* STUDY MATERIAL *
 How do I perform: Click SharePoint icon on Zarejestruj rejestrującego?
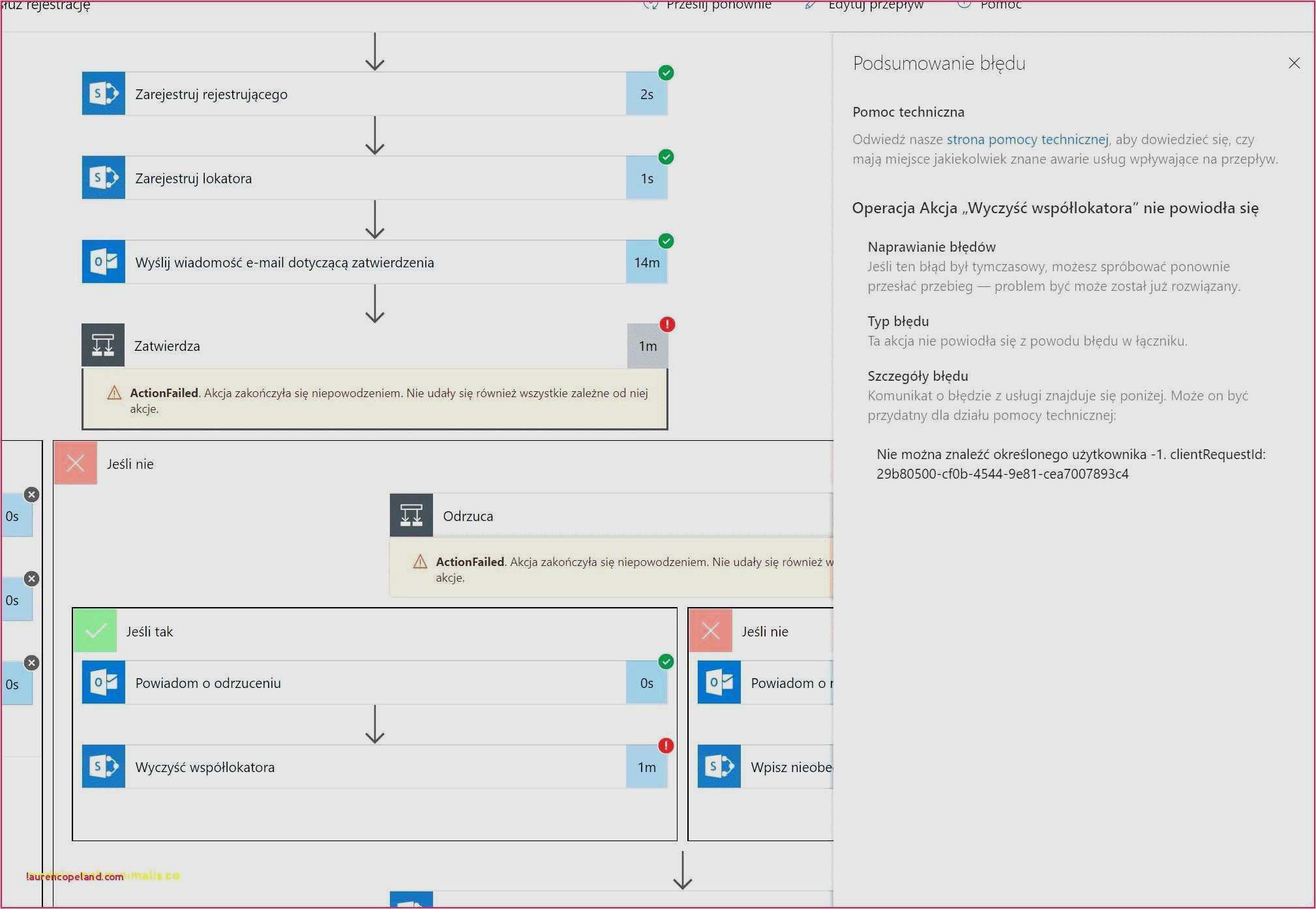pyautogui.click(x=103, y=94)
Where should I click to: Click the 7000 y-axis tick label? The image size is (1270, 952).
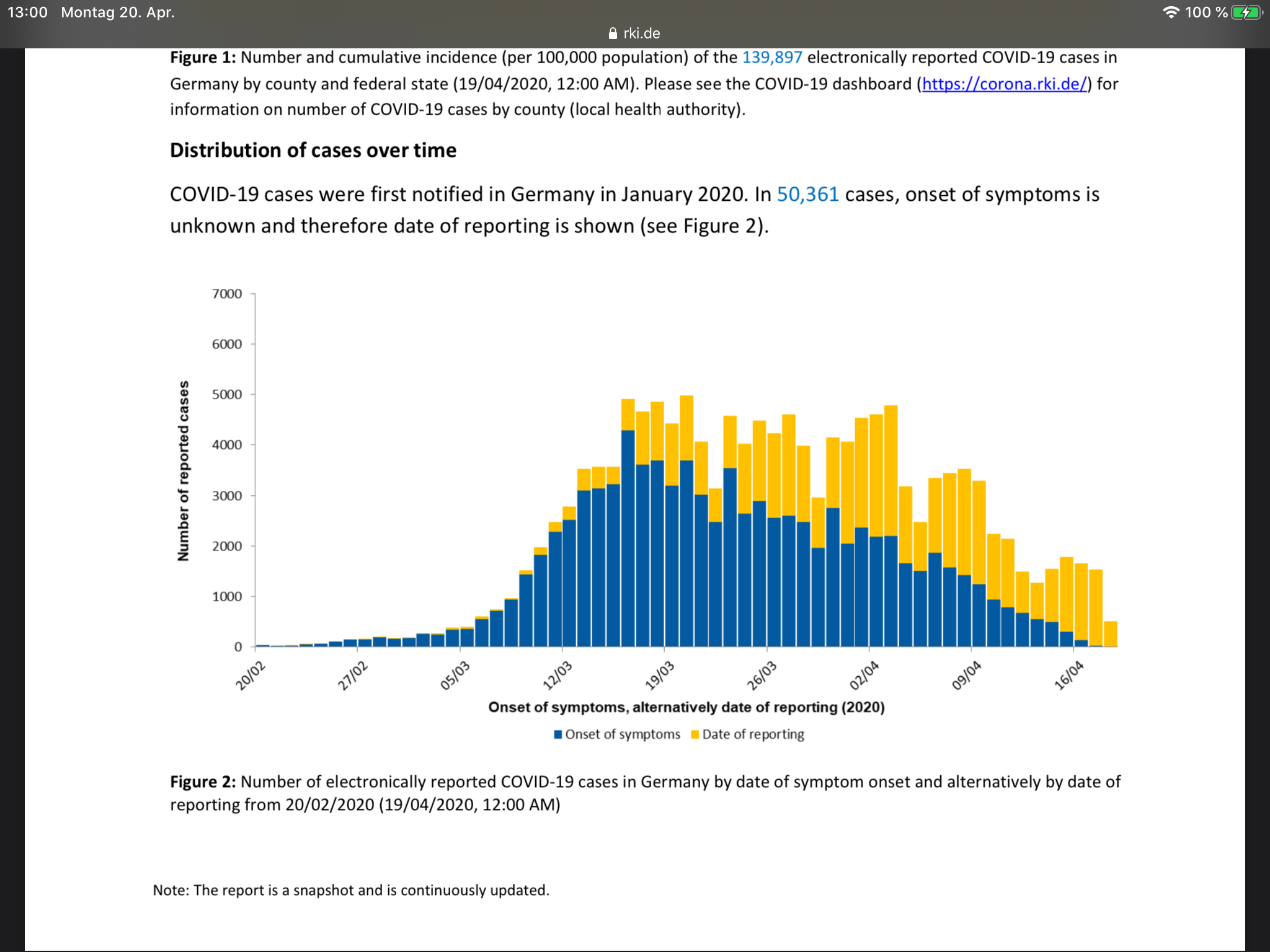coord(227,294)
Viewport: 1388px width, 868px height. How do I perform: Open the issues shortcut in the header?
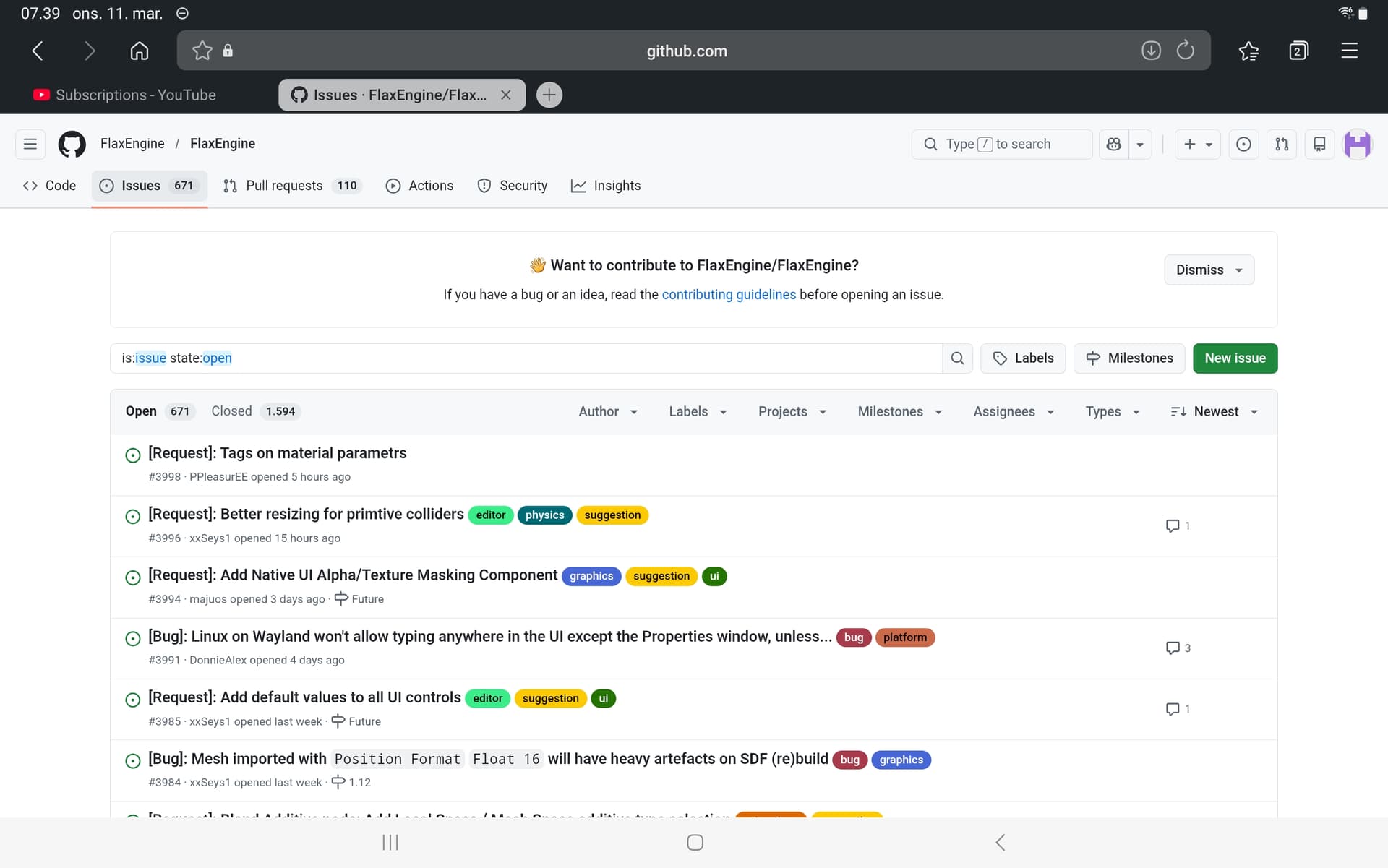click(x=1243, y=144)
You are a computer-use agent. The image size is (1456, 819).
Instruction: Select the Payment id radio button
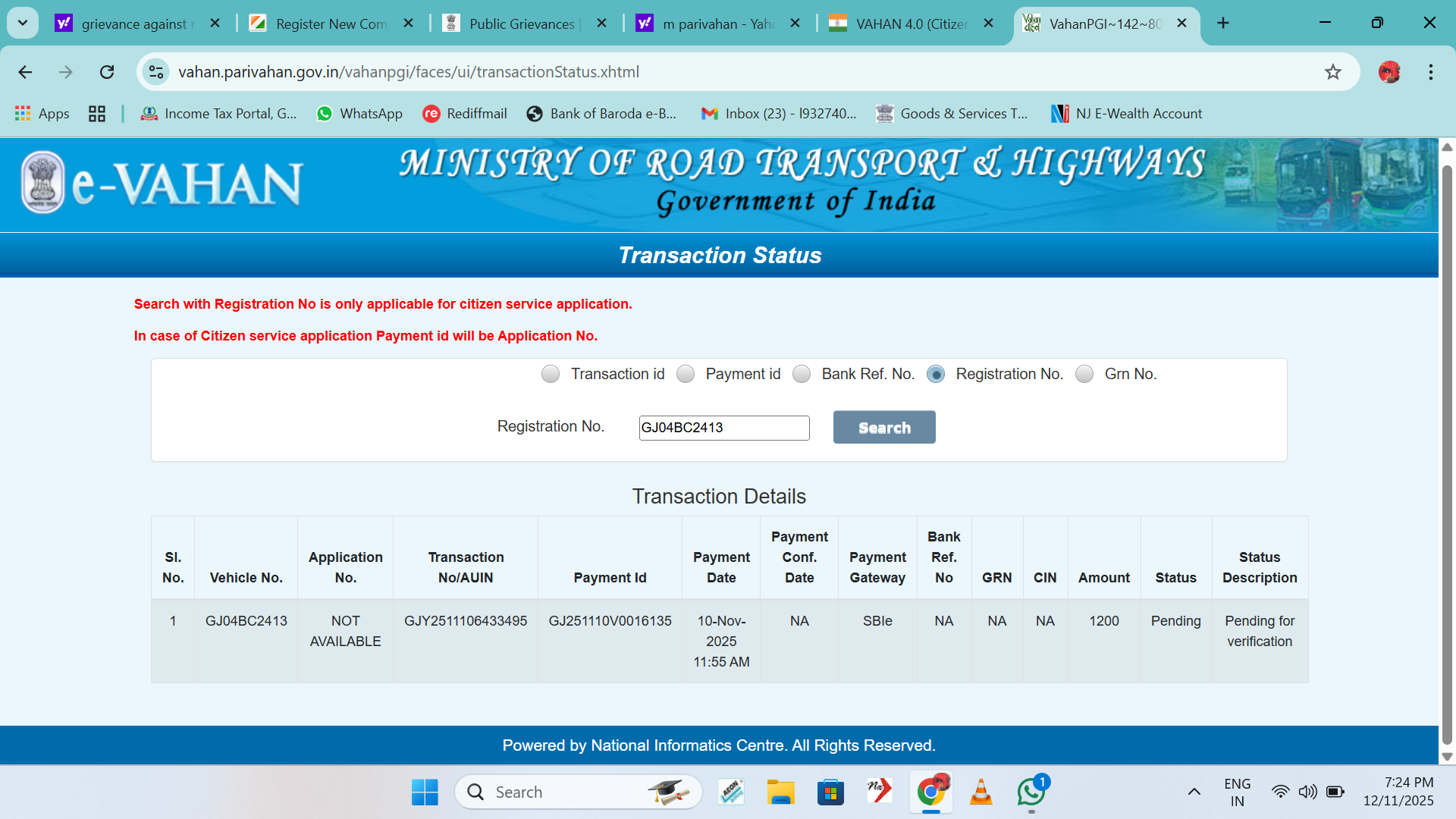point(686,374)
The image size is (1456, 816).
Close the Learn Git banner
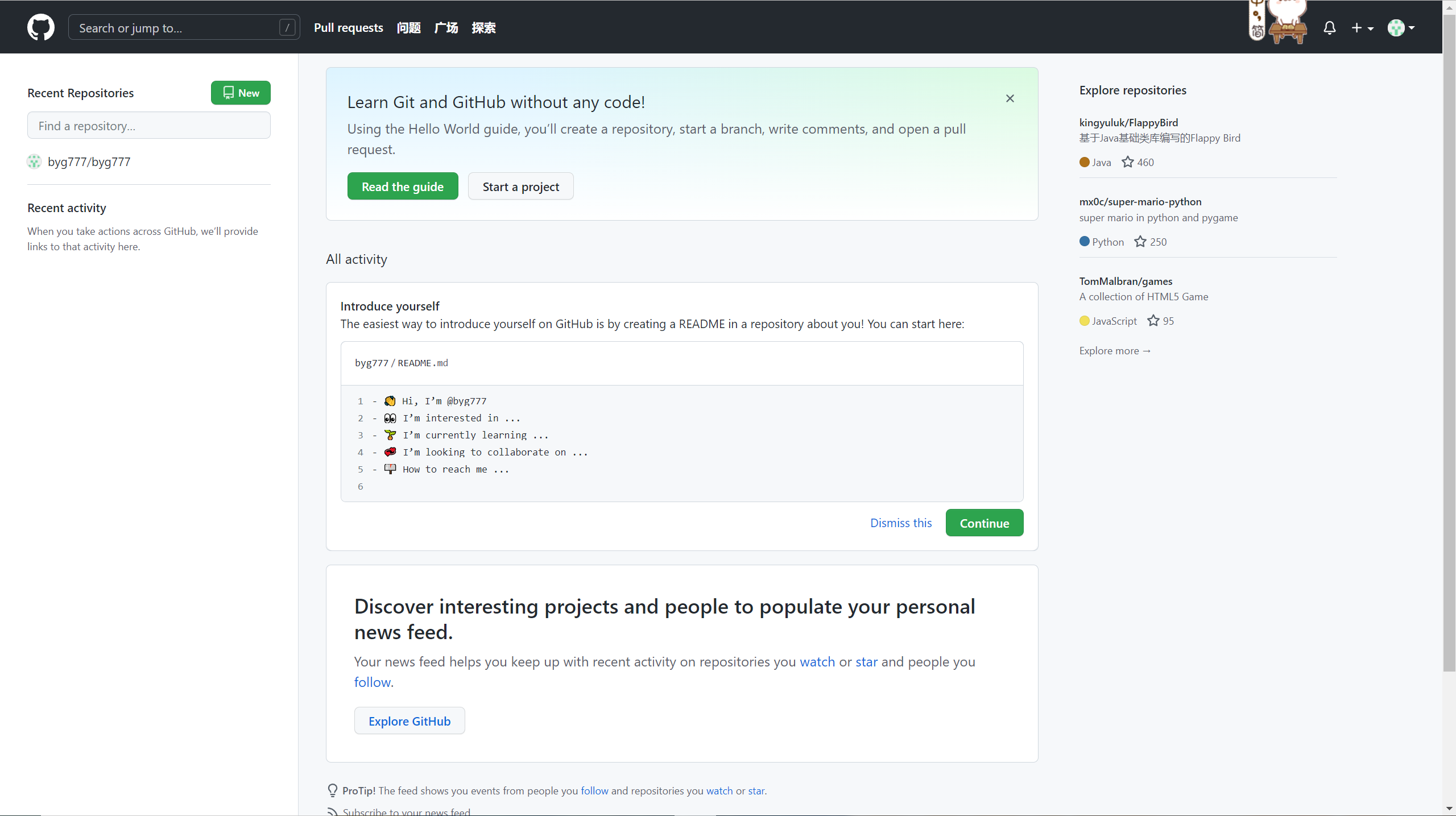[1010, 98]
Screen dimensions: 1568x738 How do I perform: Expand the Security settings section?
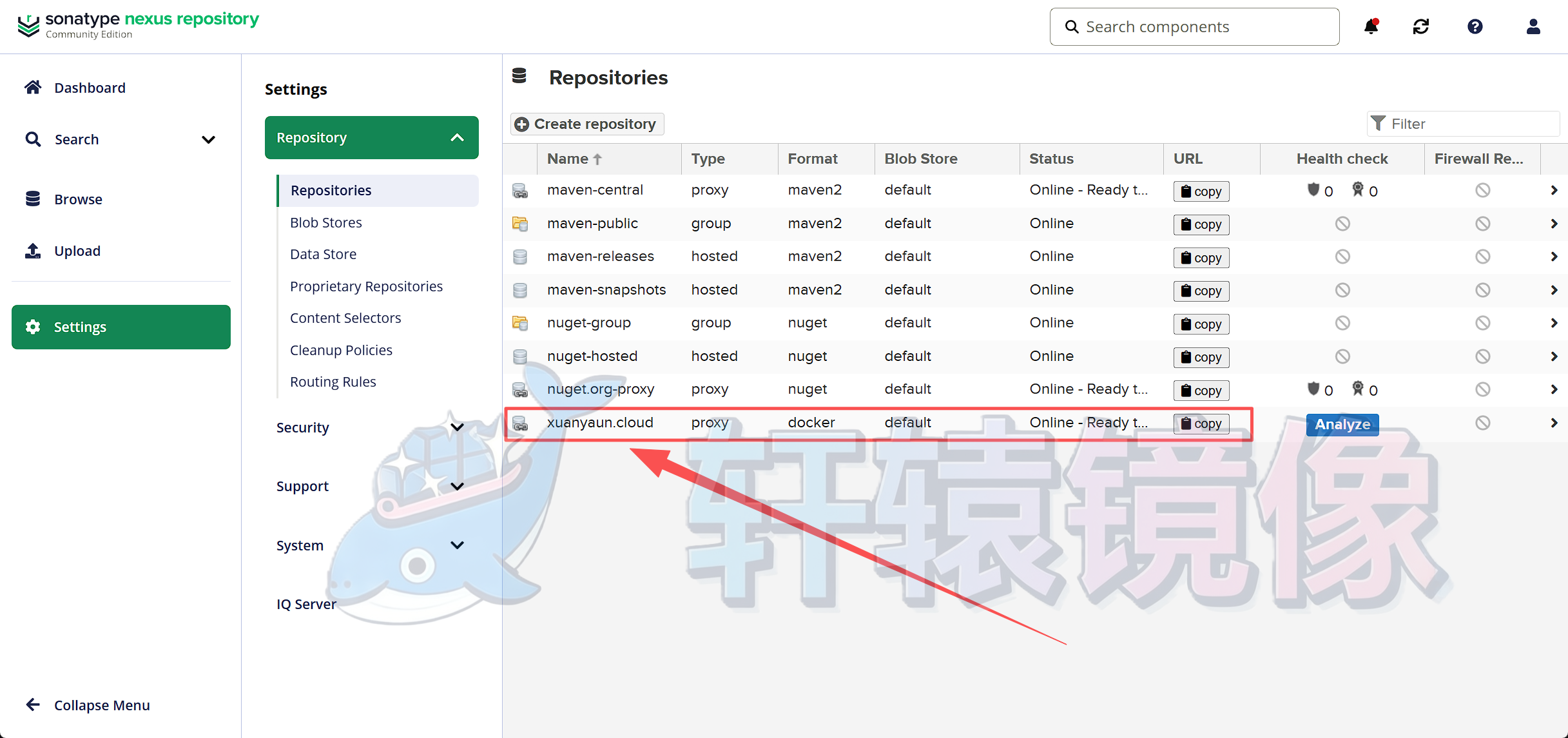click(458, 427)
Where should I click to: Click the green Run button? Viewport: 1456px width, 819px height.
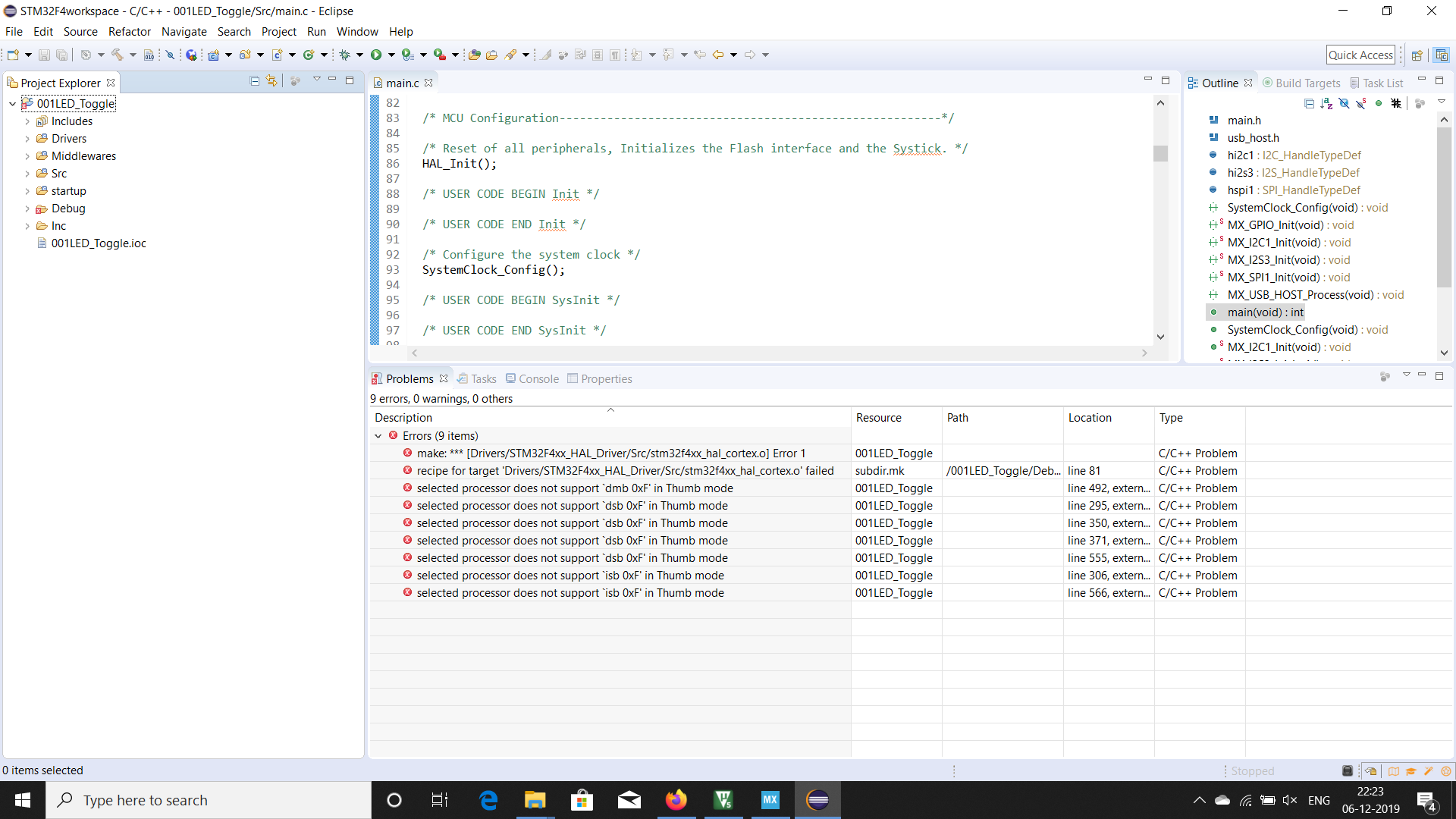pyautogui.click(x=375, y=55)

* WORK ORDER *
Although the records contain pictures, return only their text, exactly as written.

* EXPECTED ANSWER *
 How do I perform: Click SharePoint icon on Zarejestruj rejestrującego?
pyautogui.click(x=103, y=94)
Where should I click to: Click the 7000 y-axis tick label? The image size is (1270, 952).
coord(227,294)
Viewport: 1388px width, 868px height. How do I perform: Open the issues shortcut in the header?
click(x=1243, y=144)
You are a computer-use agent. The image size is (1456, 819).
Instruction: Select the Payment id radio button
point(686,374)
The image size is (1456, 816).
Close the Learn Git banner
[1010, 98]
Screen dimensions: 1568x738 How do I perform: Expand the Security settings section?
click(458, 427)
Where should I click to: Click the green Run button? Viewport: 1456px width, 819px height.
pyautogui.click(x=375, y=55)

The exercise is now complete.